Reference - PMID:7840612 - Kinetic studies of gluconate pathway enzymes from Schizosaccharomyces pombe.
Reference summary
- PubMed ID
- PMID:7840612
- Title
- Kinetic studies of gluconate pathway enzymes from Schizosaccharomyces pombe.
- Authors
- Tsai CS, Shi JL, Ye HG
- Citation
- Arch Biochem Biophys 1995 Jan 10;316(1):163-8
- Publication year
- 1995
- Abstract
- Glucose dehydrogenase and gluconate kinase which catalyze two-step reactions of the gluconate pathway have been purified from Schizosaccharomyces pombe.
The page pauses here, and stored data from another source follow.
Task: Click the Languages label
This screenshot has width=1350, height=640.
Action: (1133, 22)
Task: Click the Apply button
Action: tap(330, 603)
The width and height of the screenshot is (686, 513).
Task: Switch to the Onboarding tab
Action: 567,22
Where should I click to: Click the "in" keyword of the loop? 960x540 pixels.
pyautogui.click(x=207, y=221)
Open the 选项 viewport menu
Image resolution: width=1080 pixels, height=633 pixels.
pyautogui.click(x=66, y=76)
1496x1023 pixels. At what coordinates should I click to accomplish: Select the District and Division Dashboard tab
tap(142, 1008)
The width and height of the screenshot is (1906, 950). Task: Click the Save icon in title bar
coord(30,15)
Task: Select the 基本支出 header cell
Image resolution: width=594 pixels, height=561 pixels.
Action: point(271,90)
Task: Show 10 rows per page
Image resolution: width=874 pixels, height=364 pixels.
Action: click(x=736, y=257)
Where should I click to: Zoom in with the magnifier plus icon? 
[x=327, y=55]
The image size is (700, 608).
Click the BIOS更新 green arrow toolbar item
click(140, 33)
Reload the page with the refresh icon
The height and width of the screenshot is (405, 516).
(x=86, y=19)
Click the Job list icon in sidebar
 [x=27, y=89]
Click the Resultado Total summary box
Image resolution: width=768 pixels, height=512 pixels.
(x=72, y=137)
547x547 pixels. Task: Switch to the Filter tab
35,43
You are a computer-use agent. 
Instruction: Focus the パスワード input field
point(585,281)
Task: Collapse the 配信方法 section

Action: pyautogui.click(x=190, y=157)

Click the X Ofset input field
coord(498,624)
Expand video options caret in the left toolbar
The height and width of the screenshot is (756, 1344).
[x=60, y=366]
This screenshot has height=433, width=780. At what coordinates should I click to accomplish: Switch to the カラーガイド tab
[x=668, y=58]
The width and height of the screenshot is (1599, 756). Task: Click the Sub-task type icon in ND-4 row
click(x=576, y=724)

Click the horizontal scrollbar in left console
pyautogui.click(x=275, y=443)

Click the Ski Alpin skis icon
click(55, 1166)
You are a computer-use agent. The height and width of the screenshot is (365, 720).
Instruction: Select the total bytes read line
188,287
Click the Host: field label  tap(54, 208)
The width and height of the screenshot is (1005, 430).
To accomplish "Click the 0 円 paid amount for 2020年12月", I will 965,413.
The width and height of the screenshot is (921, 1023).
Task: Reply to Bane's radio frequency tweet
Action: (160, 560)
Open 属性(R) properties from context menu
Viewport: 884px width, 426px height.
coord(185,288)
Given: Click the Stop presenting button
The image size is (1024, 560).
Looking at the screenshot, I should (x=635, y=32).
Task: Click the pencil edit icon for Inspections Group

Their steady-state kinetic studies were undertaken. The yeast glucose dehydrogenase requires NADP+ as an obligatory coenzyme and mediates the oxidation of D-glucose to D-gluconate via an ordered Bi Bi mechanism with NADP+ as the leading substrate. Kinetic constants for the dehydrogenase reactions have been measured. The yeast gluconate kinase requires Mg2+ as an activator. The phosphorylation catalyzed by the fission yeast gluconate kinase has been studied kinetically at a fixed concentration of Mg2+. The initial velocity and product inhibition results are consistent with a rapid equilibrium random Bi Bi mechanism with the formation of an abortive enzyme-ADP-gluconate complex. Dissociation constants of the two substrates, ATP and D-gluconate from various binary and ternary enzymic complexes, have been determined.